The event, part of Papatoetoe Library’s regular “Tea and Topic” programme, was organised to celebrate Pasifika, when every March the diversity of cultures throughout the Pacific region is marked.
The talk was delivered by Leota Alice Meredith, a Samoan-New Zealander who discovered an appreciation for her home culture when she travelled to Samoa in her early 20s.
Her motivation behind the talk was “giving back to community”.
Meredith acknowledged she was not only inspired to speak about the malu, but to give her audience an opportunity to learn more about the Pacific and its people.
“I’m sure you have questions in regards to Pacific people and their mannerisms. I mean, look at what I’m wearing,” she laughed with her audience.
‘Main print’
Meredith described the malu, Samoa’s female tattoo, as the “main print or tattoo on the back of the legs” and readily showed off her own.
“Thank goodness, I managed to remember to shave my legs this morning.”
Tattooed in 1995 by the late Su’a Suluape Paulo – who was considered a master of his art – Meredith admitted she got through the four-hour ordeal by listening to the radio on her Walkman.
Meredith highlighted how the process of traditional tattooing involved three apprentices to the tattooist, some who begin training as young as seven or eight years.
“You learn by observation, so the sooner the better.” The first of these apprentices or assistants is responsible for pulling the skin taught so the tattooist’s tool bounces cleanly, while the second is responsible for diligently wiping away the blood.
The third assistant, Meredith jokingly added, was capturing the tattooist’s ashes “from the constant train of cigarettes” he supplied Paulo.
She outlined how the mix of blood and water, a result of cleaning the malu, was not a pleasant smell for Paulo, while cigarette smoke was.
But when asked by one audience member if it was painful, Meredith replied:
‘I wasn’t going to stop’
“Oh, yes, four hours and I was lucky. I wasn’t going to stop. As soon as he started I knew I wasn’t stopping. Because I knew if I stopped, that might be game over before you know it, and I was very adamant I did not want to wear tights for the rest of my life.”
But, as Meredith explained, the malu is not as painful as the male equivalent.
This is because the final part of the male tatau, or tattoo, consists of tattooing into the navel, which holds much spiritual significance because the umbilical cord symbolises life.
Importantly, malu also involves a journey, a journey Meredith explained must not be done alone.
“With the tattooing, you always go in partnerships. There’s always a pair of you. They say you don’t tattoo by yourself. It’s because when you journey through anything that is painful, you don’t journey alone. It’s something in all of us, in life in general.”
Malu also involves the “ritual” of cracking an egg over one’s head upon the tattoo’s completion “as a sign of renewal,” Meredith said.

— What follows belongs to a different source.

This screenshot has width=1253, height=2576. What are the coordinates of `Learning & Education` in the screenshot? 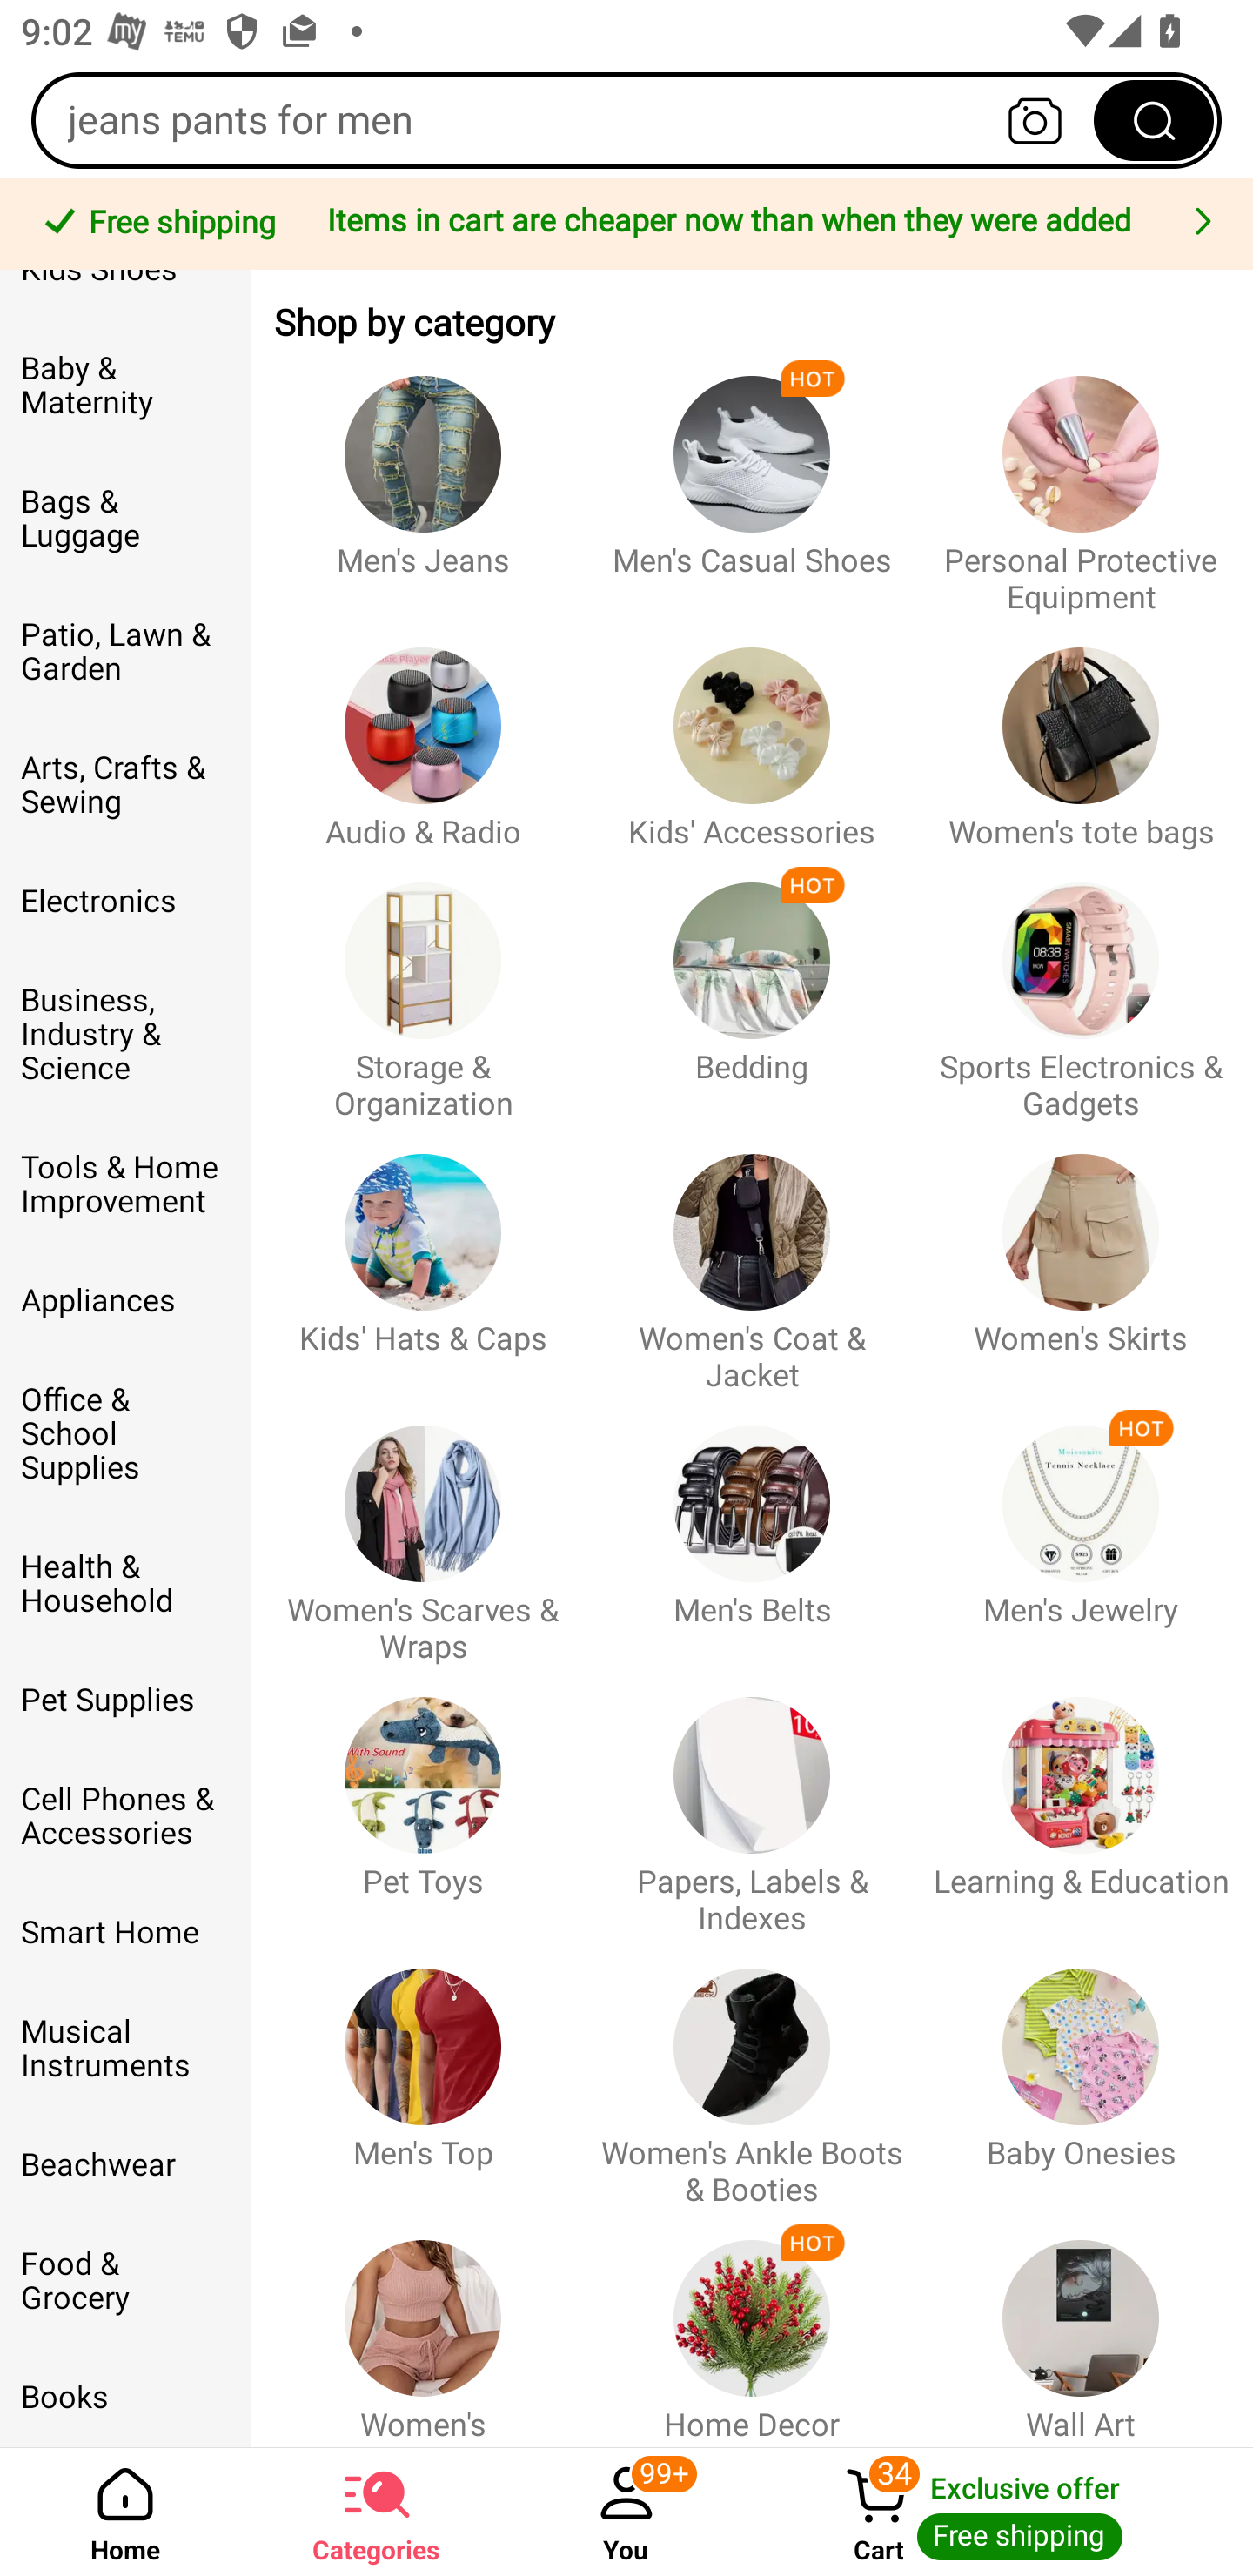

Meredith also explained to the audience the numerous traditions and norms behind Samoa’s rich tattooing history, led by two families – Sa Su’a and Sa Tuluo’ena.
Revived the art
“The Su’a family literally revived the art of traditional Pacific tattooing, in the world,” Meredith said.
She also not only described how there are certain times to display the malu – less one becomes cursed – but how the female tattoo in the past involved a certain hierarchy.
“Originally, only a chief’s daughter could have the malu.”
But, inevitably, as time has passed, the malu – and tatau itself – has evolved.
Meredith explained how this has largely come due to the introduction of health regulations, which has seen the turtle shell and bone of traditional tools replaced with titanium.
Debate has also raged about whether non-Samoans are entitled to bear the malu and tatau, and if women are entitled to wear male tattoos and vice versa, a debate Meredith chalked down to “pushing boundaries”.
She could see where “traditionalists” were coming from, however.
“We’re surrounded by cultural protocols in order to map our cultural significance.”
Kendall Hutt is the Pacific Media Centre’s Pacific Media Watch contributing editor.